▶ Text provided:
_ _ _

How Do I Handle Contracts, Leases And Licences When I Consolidate?
Contracts often contain change‑of‑control or assignment restrictions. As you standardise suppliers and unify terms across targets, you’ll likely need to transfer or replace agreements. In broad strokes:
- Share purchases: contracts usually remain with the company, but change‑of‑control provisions may allow termination or require consent.
- Asset purchases: you’ll typically need assignments or novations to move contracts to the buyer vehicle.
Work through the mechanics with each counterparty. As a primer, it’s helpful to understand when to use Novation Or Assignment to move agreements cleanly and avoid gaps in service.
For premises, check break clauses, security deposits and landlord consent requirements well ahead of completion. Where premises must move to the buyer or a new OpCo, you’ll need the right documentation for Assigning A Lease and to address guarantor releases or rent reviews.
If you’re acquiring a business with an eye to keep trading seamlessly, consider whether the sale qualifies as Selling As A Going Concern for tax and operational continuity, and what that means for licences, registrations and VAT.
How Do I Integrate People, Brand And Systems Without Legal Headaches?
Integration is where a roll up strategy succeeds - or stalls. Plan your legal workstream alongside operations so you can move quickly but safely.
People And Culture
- Map who is transferring under TUPE, who will be retained, and any proposed changes (with ETO reasons documented).
- Align key leadership with updated roles and incentives - senior hires may need new contracts and restrictive covenants.
- Audit holiday accruals, bonus schemes and benefits to avoid unexpected liabilities.
Brand And IP
- Consolidate trade marks and domains into HoldCo, backed by proper IP assignments.
- Update brand guidelines, and make sure contractors assign IP to the company going forward.
- Standardise website legals (privacy, cookies, terms) across entities, especially if you’ll cross‑sell.
Systems And Data
- Plan migrations to shared CRMs, accounting and HR systems with data protection impact in mind.
- Use data maps and role‑based access controls; document processors and sub‑processors.
- Put group‑wide policies in place (IT, acceptable use, data breach response) so controls are consistent.
Commercial Terms And Procurement
- Aggregate spend to negotiate better supplier pricing, but ensure you’re not breaching exclusivity or MFN clauses.
- Consolidate customer contracts onto standardised templates as renewals arise - align term, pricing, SLAs and liability caps.

_ _ _

▶ Job 1: In the passage on consolidating acquired businesses, what is usually needed to move contracts to the buyer vehicle in an asset purchase?
▶ Job 2: Continue the passage on consolidating acquired businesses from its last line.
The records have nothing to do with this passage and can be left aside.

_ _ _

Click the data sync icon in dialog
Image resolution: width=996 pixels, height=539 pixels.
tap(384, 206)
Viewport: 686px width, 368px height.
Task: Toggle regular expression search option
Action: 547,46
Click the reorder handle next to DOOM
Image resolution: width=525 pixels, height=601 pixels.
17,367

_ _ _

▶ Written answer 1: Assignments or novations.

▶ Written answer 2:
- Use change management communications to preserve customer goodwill during transitions.
Step‑By‑Step: A Practical Roll Up Playbook
1) Set Your Investment Thesis
Define your target profile (size, margin, geography), value levers (cross‑sell, procurement, overhead synergies) and deal cadence. This discipline guards against chasing opportunistic, off‑thesis buys.
2) Choose Structure And Capital
Incorporate your HoldCo and agree founder/investor terms in a robust Shareholders Agreement. Map your funding mix (equity, debt, vendor finance, earn‑outs) and covenant headroom so you don’t over‑stretch.
3) Build A Repeatable Diligence Process
Create a diligence checklist, NDA and Q&A process you can run quickly on each deal. Standardise the scope using a Legal Due Diligence Package so risks are flagged consistently.
4) Negotiate Consistent Deal Terms
Push for alignment on key protections across deals: warranty scope, caps and claims periods, restrictive covenants, earn‑out mechanics, and security. Where you’re buying shares, use a well‑drafted Share Sale Agreement; for assets, rely on a tailored Business Sale Agreement.
5) Plan Regulatory And Third‑Party Consents
Screen for CMA/NSIA risks early. Map every contract and licence that needs consent, plus any leases that require landlord approval or assignment documents. Decide whether you need Novation Or Assignment for each key agreement.
6) Execute Integration With A Legal Checklist
Day‑1 and Day‑100 plans should include employee comms and TUPE actions, IP and brand transfers, systems/data changes with UK GDPR controls, and supplier/customer contract alignment. Track stamp duty payments on share purchases using the guidance on Stamp Duty On Shares.
Common Pitfalls To Avoid In A Roll Up Strategy
- Underestimating change‑of‑control traps: A single key supplier with a veto can delay completion or force price renegotiations.
- Ignoring TUPE timelines: Consultation missteps can create claims and sour culture before you start.
- Loose IP ownership: If developers or contractors didn’t assign IP properly, your new brand or software might not be fully yours.
- Earn‑out disputes: Vague performance metrics and control rights often lead to conflict - define them clearly and align incentives.
- Inconsistent liability caps: Different warranty regimes across deals create administrative and insurance headaches.
- Integration drift: Without a TSA or clear Day‑1 plan, you can pay for a business you don’t yet control operationally.
Key Documents To Have Ready Across The Group
- Corporate: Shareholders Agreement, board resolutions, option schemes, group intercompany policies.
- Transaction: Share or Business Sale Agreements, Disclosure Letters, TSAs, IP assignments, security documents.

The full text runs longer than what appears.